▸ **Information**:
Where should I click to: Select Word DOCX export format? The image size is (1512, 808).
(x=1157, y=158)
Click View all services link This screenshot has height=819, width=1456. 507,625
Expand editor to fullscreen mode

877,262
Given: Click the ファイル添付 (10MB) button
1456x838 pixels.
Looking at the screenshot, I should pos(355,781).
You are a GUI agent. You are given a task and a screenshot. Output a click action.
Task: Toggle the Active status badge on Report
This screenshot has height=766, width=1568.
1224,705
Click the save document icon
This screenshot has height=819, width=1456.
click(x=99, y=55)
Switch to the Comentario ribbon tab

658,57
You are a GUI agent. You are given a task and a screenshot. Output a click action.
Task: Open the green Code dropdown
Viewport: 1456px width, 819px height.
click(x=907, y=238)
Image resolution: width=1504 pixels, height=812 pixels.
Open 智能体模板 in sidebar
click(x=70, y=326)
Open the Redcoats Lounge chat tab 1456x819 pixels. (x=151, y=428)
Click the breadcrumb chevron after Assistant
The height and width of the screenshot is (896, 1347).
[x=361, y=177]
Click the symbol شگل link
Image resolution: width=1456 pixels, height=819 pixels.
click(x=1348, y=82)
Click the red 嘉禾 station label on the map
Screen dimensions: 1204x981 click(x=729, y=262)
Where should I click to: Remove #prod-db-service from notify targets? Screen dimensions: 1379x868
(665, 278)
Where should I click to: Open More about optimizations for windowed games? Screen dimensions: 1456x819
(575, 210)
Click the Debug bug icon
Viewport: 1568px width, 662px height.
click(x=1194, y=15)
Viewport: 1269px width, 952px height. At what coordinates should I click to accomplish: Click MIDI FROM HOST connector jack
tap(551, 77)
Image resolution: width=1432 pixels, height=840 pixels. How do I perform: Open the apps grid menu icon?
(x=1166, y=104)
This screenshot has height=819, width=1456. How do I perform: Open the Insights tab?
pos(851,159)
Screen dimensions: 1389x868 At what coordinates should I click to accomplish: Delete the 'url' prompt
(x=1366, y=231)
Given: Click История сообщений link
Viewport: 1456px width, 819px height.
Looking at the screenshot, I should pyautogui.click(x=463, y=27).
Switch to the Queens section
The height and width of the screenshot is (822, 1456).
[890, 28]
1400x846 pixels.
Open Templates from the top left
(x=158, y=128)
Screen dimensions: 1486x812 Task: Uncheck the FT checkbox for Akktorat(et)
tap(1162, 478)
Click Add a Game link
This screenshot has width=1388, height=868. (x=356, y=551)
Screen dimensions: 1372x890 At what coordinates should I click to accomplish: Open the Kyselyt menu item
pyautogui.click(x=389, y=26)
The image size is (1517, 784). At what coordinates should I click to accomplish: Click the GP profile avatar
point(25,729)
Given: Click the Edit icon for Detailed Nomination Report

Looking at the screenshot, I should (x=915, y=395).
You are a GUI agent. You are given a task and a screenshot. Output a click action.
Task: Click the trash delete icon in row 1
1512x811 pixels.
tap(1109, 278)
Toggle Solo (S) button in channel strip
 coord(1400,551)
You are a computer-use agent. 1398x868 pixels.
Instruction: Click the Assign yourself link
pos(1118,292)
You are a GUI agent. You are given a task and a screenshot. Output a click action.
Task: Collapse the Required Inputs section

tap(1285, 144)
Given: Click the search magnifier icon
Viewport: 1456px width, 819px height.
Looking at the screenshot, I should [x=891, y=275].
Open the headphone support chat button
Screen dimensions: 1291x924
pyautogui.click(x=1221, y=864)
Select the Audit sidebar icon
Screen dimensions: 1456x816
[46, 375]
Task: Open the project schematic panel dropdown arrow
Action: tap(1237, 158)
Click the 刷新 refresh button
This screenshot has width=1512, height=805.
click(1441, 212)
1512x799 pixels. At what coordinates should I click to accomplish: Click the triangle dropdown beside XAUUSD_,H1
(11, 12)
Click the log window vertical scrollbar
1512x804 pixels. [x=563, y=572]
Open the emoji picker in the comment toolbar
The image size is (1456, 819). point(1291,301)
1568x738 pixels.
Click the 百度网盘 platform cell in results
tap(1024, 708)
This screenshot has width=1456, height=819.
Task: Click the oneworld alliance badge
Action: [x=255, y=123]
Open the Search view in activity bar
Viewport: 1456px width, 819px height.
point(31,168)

▸ **What to work on**:
An exact repetition of all the entries is required.

▸ **Answer box**:
Where should I click to: Select Word DOCX export format? The image size is (1512, 808).
(x=1157, y=158)
Click View all services link This screenshot has height=819, width=1456. 507,625
Expand editor to fullscreen mode

877,262
Given: Click the ファイル添付 (10MB) button
1456x838 pixels.
Looking at the screenshot, I should pos(355,781).
You are a GUI agent. You are given a task and a screenshot. Output a click action.
Task: Toggle the Active status badge on Report
This screenshot has height=766, width=1568.
1224,705
Click the save document icon
This screenshot has height=819, width=1456.
click(x=99, y=55)
Switch to the Comentario ribbon tab

658,57
You are a GUI agent. You are given a task and a screenshot. Output a click action.
Task: Open the green Code dropdown
Viewport: 1456px width, 819px height.
click(x=907, y=238)
Image resolution: width=1504 pixels, height=812 pixels.
Open 智能体模板 in sidebar
click(x=70, y=326)
Open the Redcoats Lounge chat tab 1456x819 pixels. (x=151, y=428)
Click the breadcrumb chevron after Assistant
The height and width of the screenshot is (896, 1347).
[x=361, y=177]
Click the symbol شگل link
Image resolution: width=1456 pixels, height=819 pixels.
click(x=1348, y=82)
Click the red 嘉禾 station label on the map
Screen dimensions: 1204x981 click(x=729, y=262)
Where should I click to: Remove #prod-db-service from notify targets? Screen dimensions: 1379x868
(665, 278)
Where should I click to: Open More about optimizations for windowed games? Screen dimensions: 1456x819
(575, 210)
Click the Debug bug icon
Viewport: 1568px width, 662px height.
click(x=1194, y=15)
Viewport: 1269px width, 952px height. At what coordinates should I click to accomplish: Click MIDI FROM HOST connector jack
tap(551, 77)
Image resolution: width=1432 pixels, height=840 pixels. How do I perform: Open the apps grid menu icon?
(x=1166, y=104)
This screenshot has height=819, width=1456. How do I perform: Open the Insights tab?
pos(851,159)
Screen dimensions: 1389x868 At what coordinates should I click to accomplish: Delete the 'url' prompt
(x=1366, y=231)
Given: Click История сообщений link
Viewport: 1456px width, 819px height.
Looking at the screenshot, I should pyautogui.click(x=463, y=27).
Switch to the Queens section
The height and width of the screenshot is (822, 1456).
[890, 28]
1400x846 pixels.
Open Templates from the top left
(x=158, y=128)
Screen dimensions: 1486x812 Task: Uncheck the FT checkbox for Akktorat(et)
tap(1162, 478)
Click Add a Game link
This screenshot has width=1388, height=868. (x=356, y=551)
Screen dimensions: 1372x890 At what coordinates should I click to accomplish: Open the Kyselyt menu item
pyautogui.click(x=389, y=26)
The image size is (1517, 784). At what coordinates should I click to accomplish: Click the GP profile avatar
point(25,729)
Given: Click the Edit icon for Detailed Nomination Report

Looking at the screenshot, I should (x=915, y=395).
You are a GUI agent. You are given a task and a screenshot. Output a click action.
Task: Click the trash delete icon in row 1
1512x811 pixels.
tap(1109, 278)
Toggle Solo (S) button in channel strip
 coord(1400,551)
You are a computer-use agent. 1398x868 pixels.
Instruction: Click the Assign yourself link
pos(1118,292)
You are a GUI agent. You are given a task and a screenshot. Output a click action.
Task: Collapse the Required Inputs section

tap(1285, 144)
Given: Click the search magnifier icon
Viewport: 1456px width, 819px height.
Looking at the screenshot, I should [x=891, y=275].
Open the headphone support chat button
Screen dimensions: 1291x924
pyautogui.click(x=1221, y=864)
Select the Audit sidebar icon
Screen dimensions: 1456x816
[46, 375]
Task: Open the project schematic panel dropdown arrow
Action: tap(1237, 158)
Click the 刷新 refresh button
This screenshot has width=1512, height=805.
click(1441, 212)
1512x799 pixels. At what coordinates should I click to accomplish: Click the triangle dropdown beside XAUUSD_,H1
(11, 12)
Click the log window vertical scrollbar
1512x804 pixels. [x=563, y=572]
Open the emoji picker in the comment toolbar
The image size is (1456, 819). point(1291,301)
1568x738 pixels.
Click the 百度网盘 platform cell in results
tap(1024, 708)
This screenshot has width=1456, height=819.
Task: Click the oneworld alliance badge
Action: [x=255, y=123]
Open the Search view in activity bar
Viewport: 1456px width, 819px height.
point(31,168)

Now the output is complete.